Lessons from Pancreatic Cancer Screening

Thomas Falasca, physician and author of Physician’s Guide to Better Medical Decision Making: Critical Thinking in Medicine

The fearsome nature of pancreatic cancer makes screening and early treatment of this aggressive malignancy an attractive concept. Such screening and early treatment is the subject of a recent editorial in JAMA Surgery (published online August 6, 2019). While the article is optimistic for the future of screening and early treatment of pancreatic cancer, it is less sanguine about the present situation. Importantly, its reservations regarding the present provide special insight into screening’s limitations.  

The article relates that the United States Preventive Services Task Force (USPSTF) “found no evidence that screening for pancreatic cancer improves disease-specific survival.”

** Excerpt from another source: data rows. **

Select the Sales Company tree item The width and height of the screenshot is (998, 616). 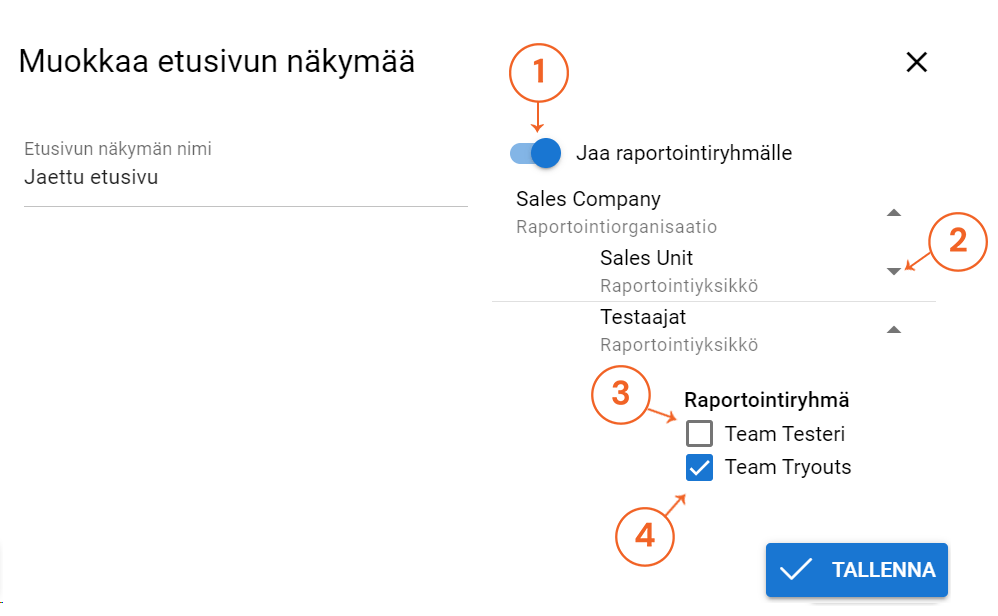(588, 199)
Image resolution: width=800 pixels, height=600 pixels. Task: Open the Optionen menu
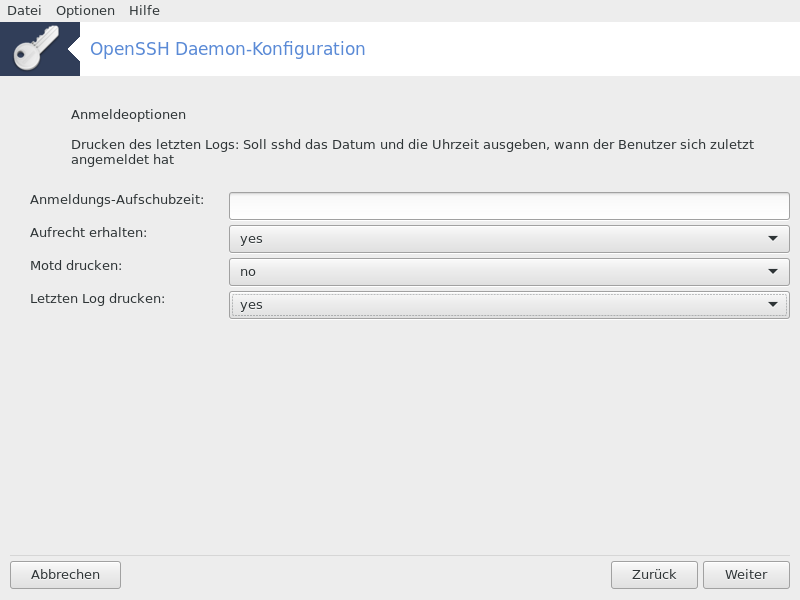85,11
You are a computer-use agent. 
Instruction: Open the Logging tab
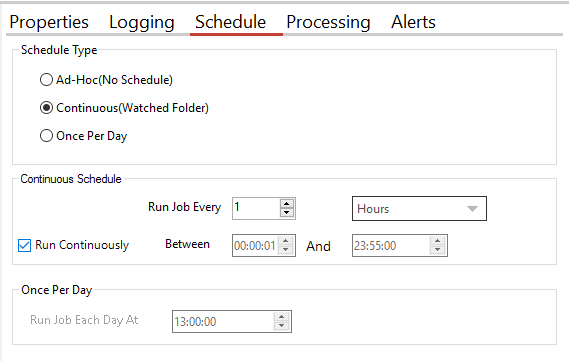pyautogui.click(x=142, y=22)
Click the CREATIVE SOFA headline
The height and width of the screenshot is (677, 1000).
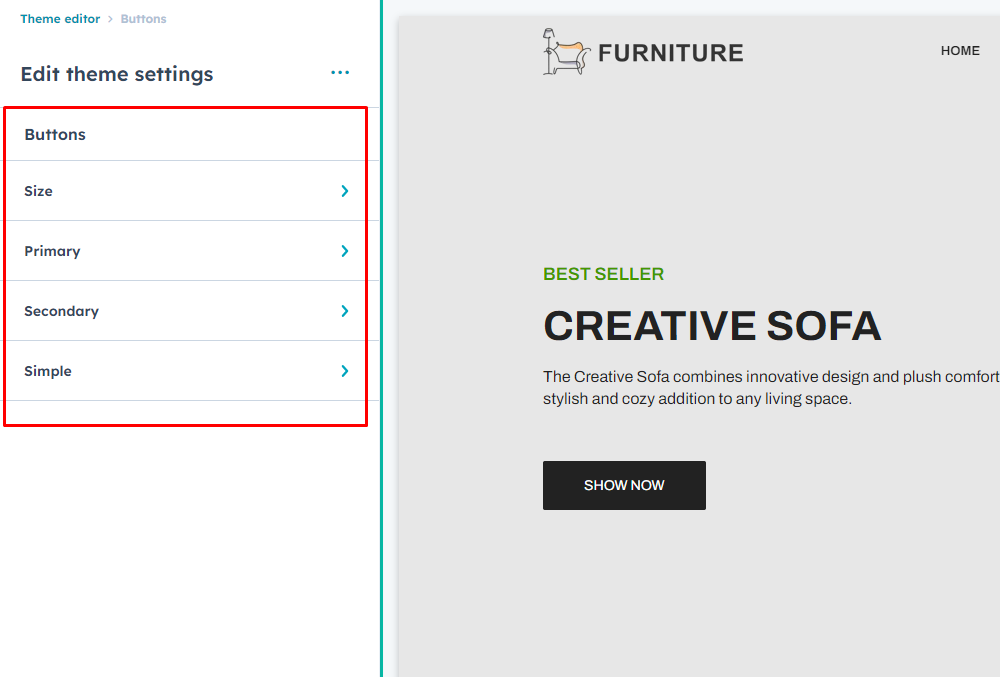point(711,326)
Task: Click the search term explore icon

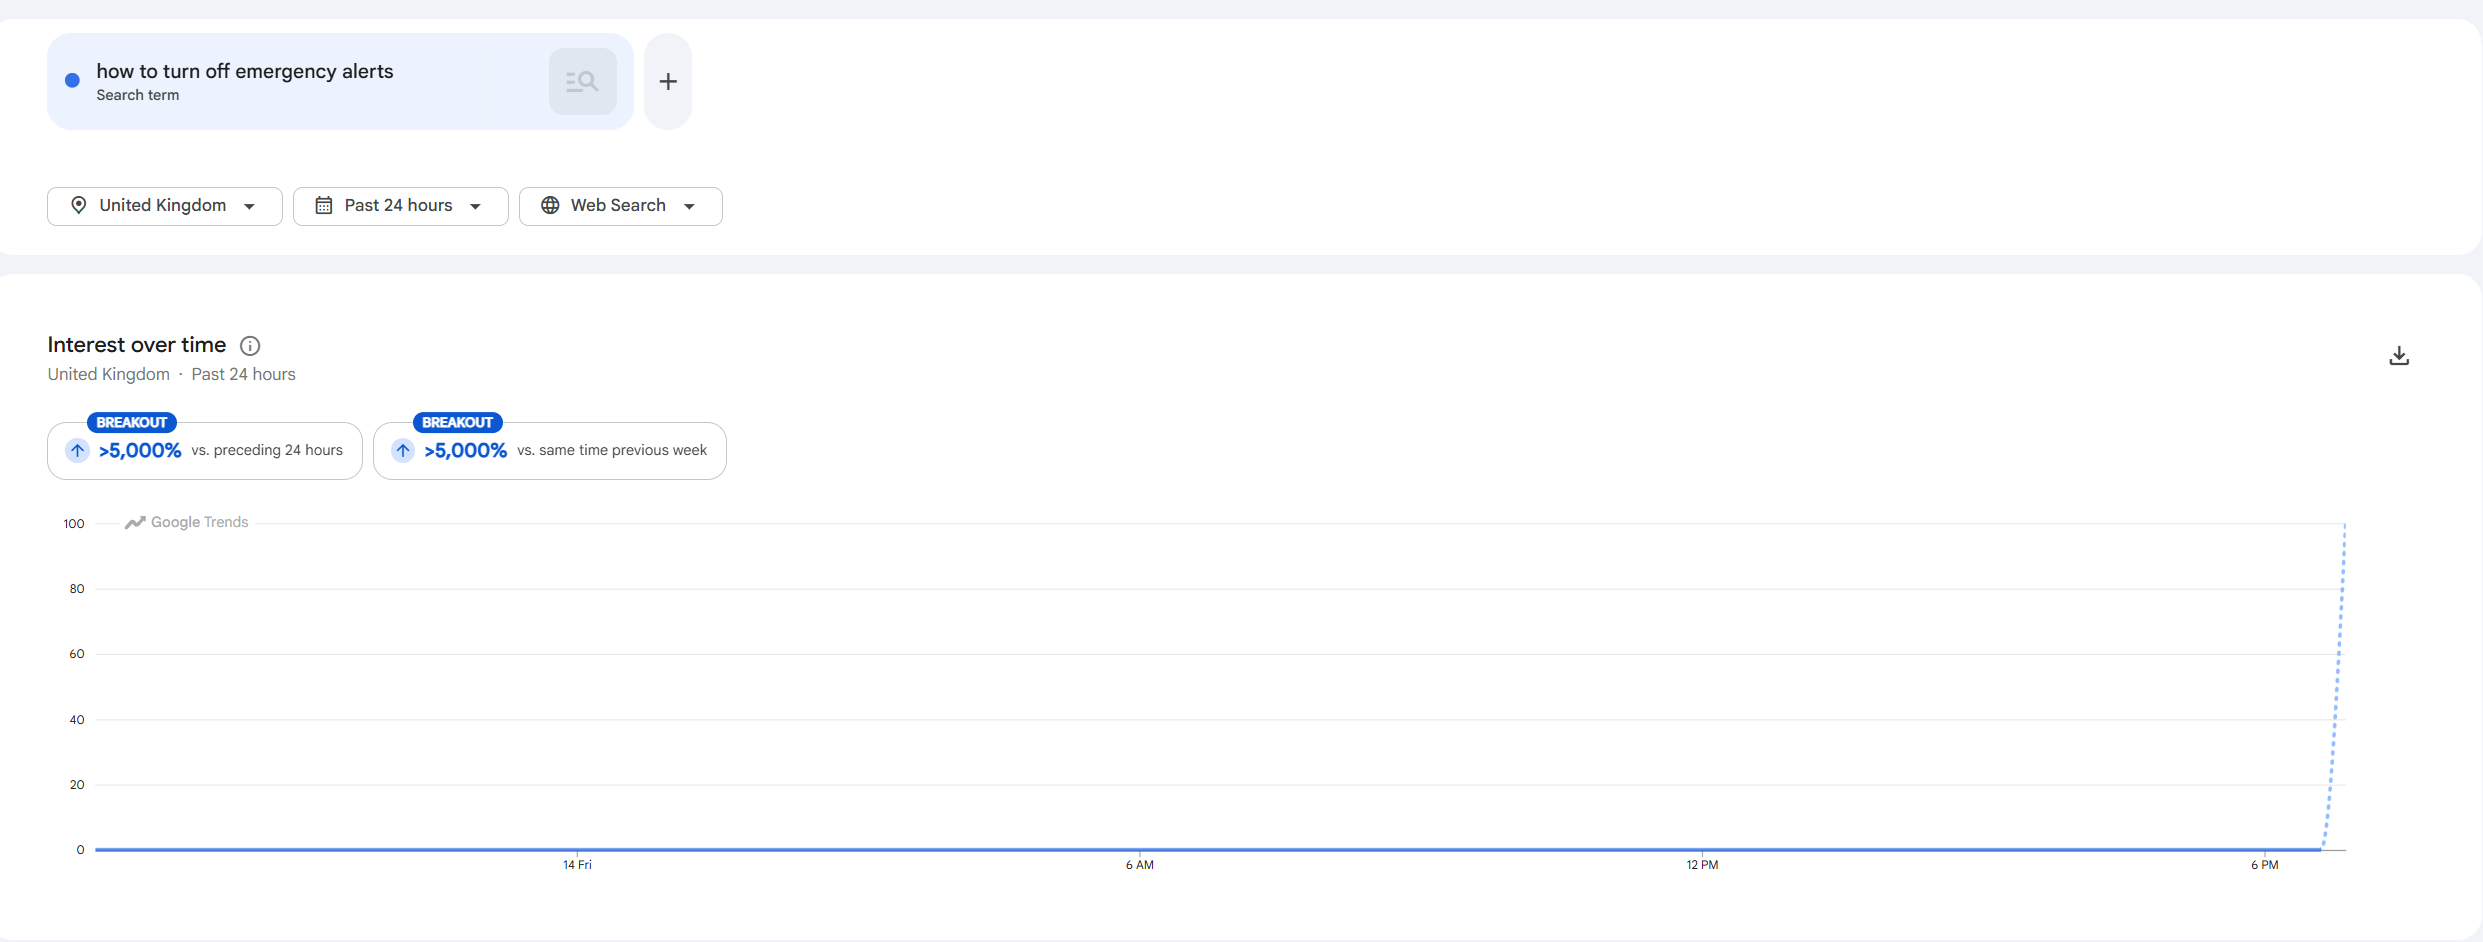Action: [x=582, y=82]
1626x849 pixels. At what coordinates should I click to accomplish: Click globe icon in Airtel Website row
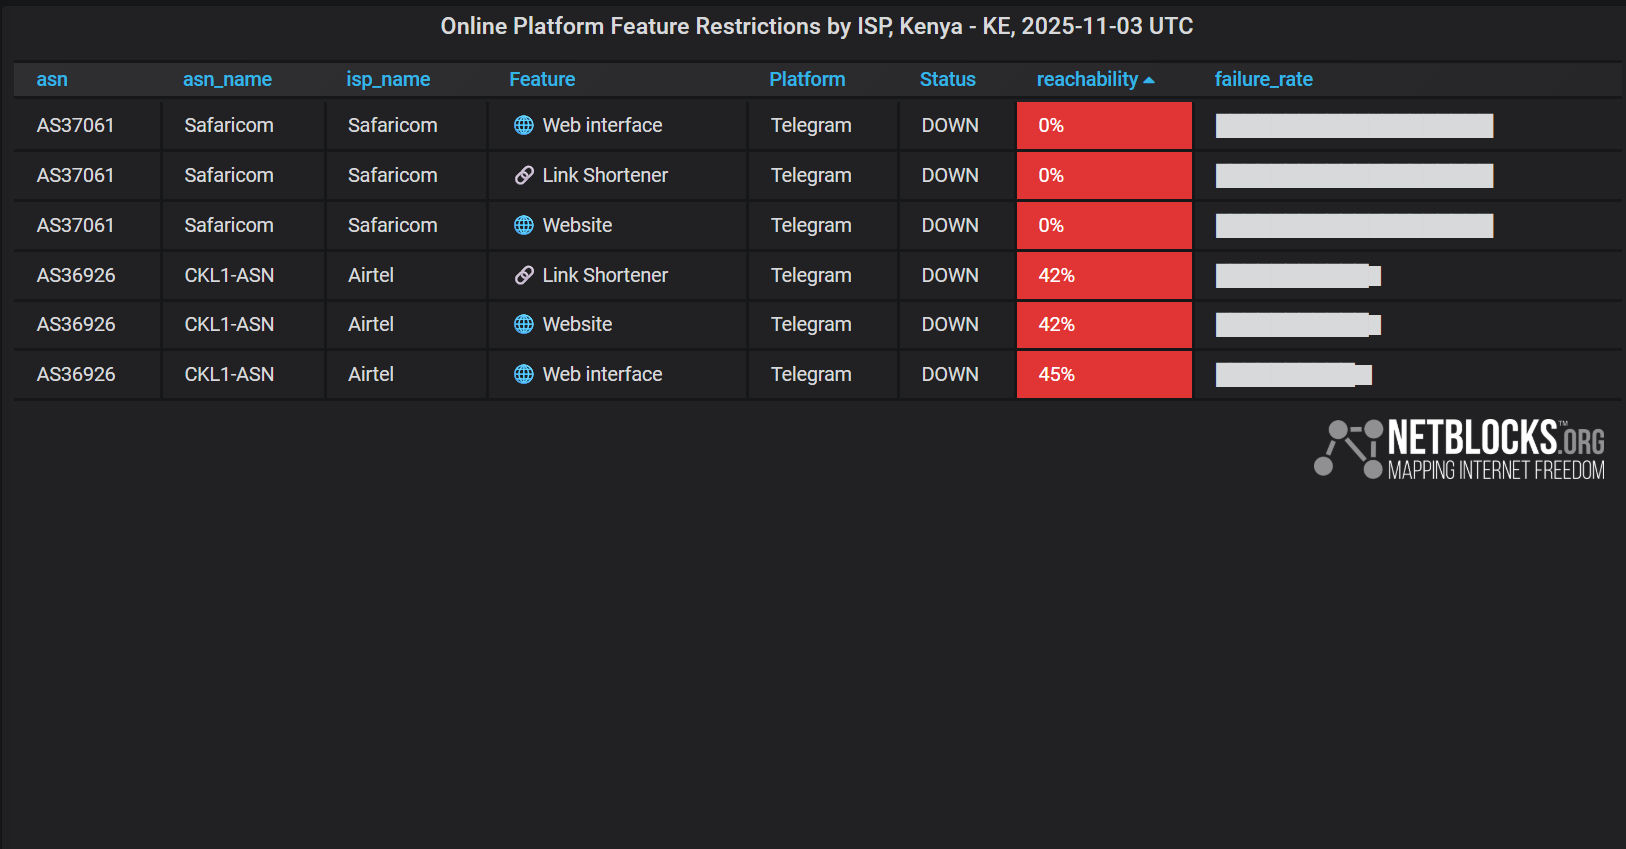(523, 324)
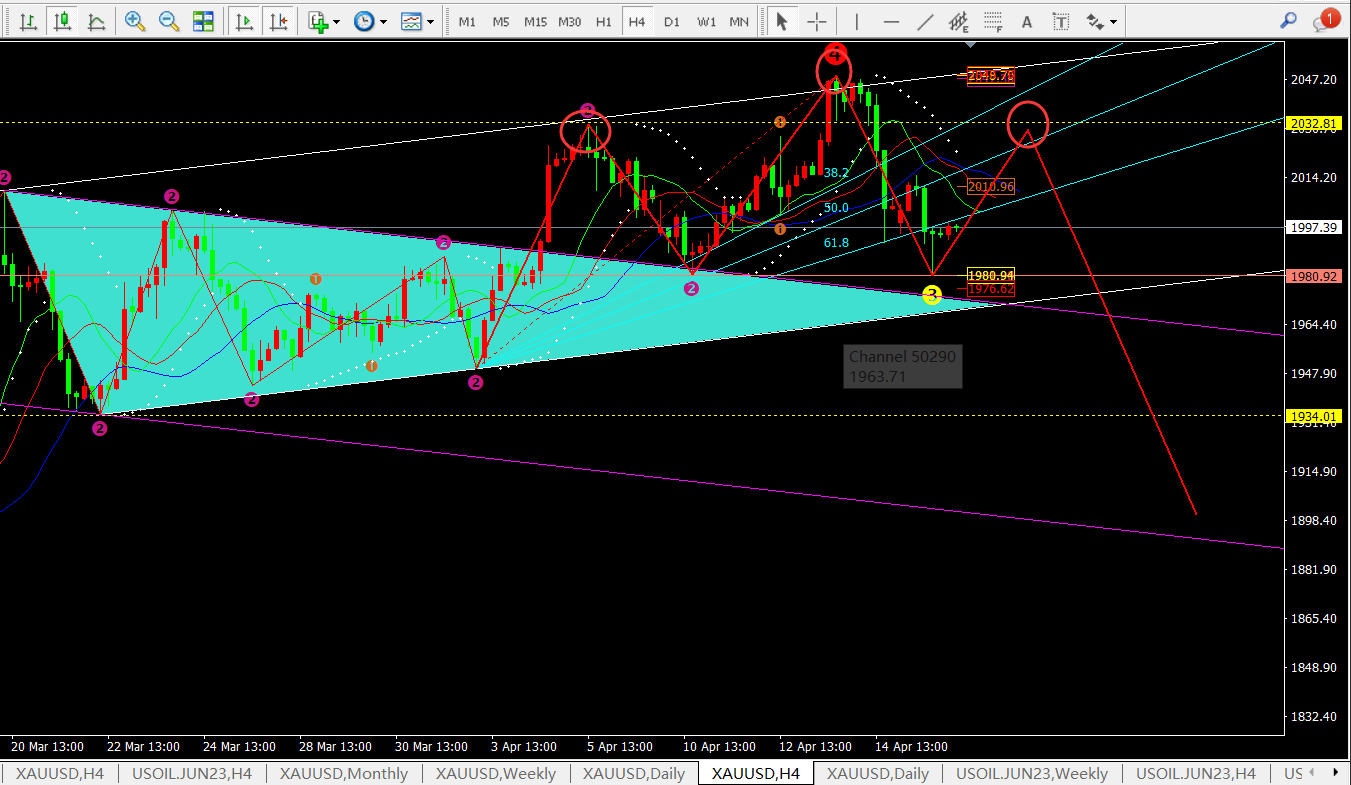Open the search magnifier icon

(1289, 20)
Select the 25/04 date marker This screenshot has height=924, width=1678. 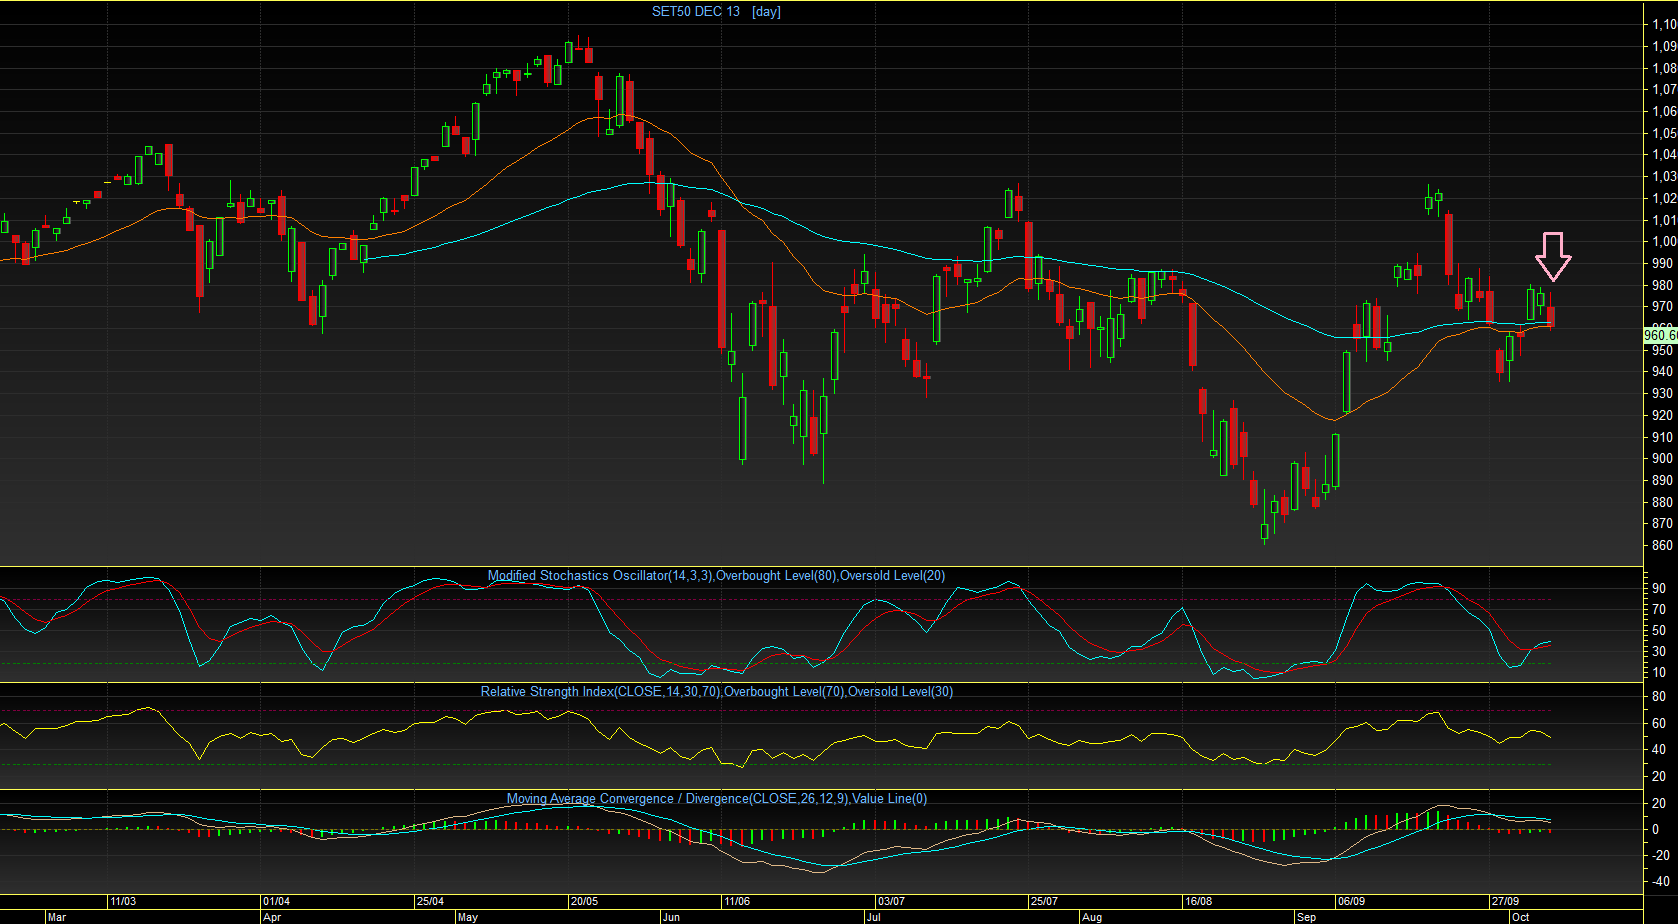point(431,901)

One screening issue is that even a highly specific test will generate a number of false positives dependent on the number of people screened. If the number screened is large and the disease incidence is not, the number of false positives can be significant. The problem of false positives can be ameliorated if screening is confined to populations with a high baseline incidence of the disease. False positives are harmful when subsequent treatment involves chemotherapy and aggressive surgery.

These considerations could change if the disease incidence increases or if morbidity and mortality of the interventions decreases.

Another screening problem is that the rapid progression of pancreatic cancer makes the window of opportunity for screening very narrow. Patients might need to be screened repeatedly at very short intervals. While slow progression velocity makes colon cancer screening attractive, rapid progression velocity may make pancreatic cancer screening unattractive.  

These are important issues regarding the screening of otherwise normal people and it is fortunate that the issue of pancreatic screening has illuminated them.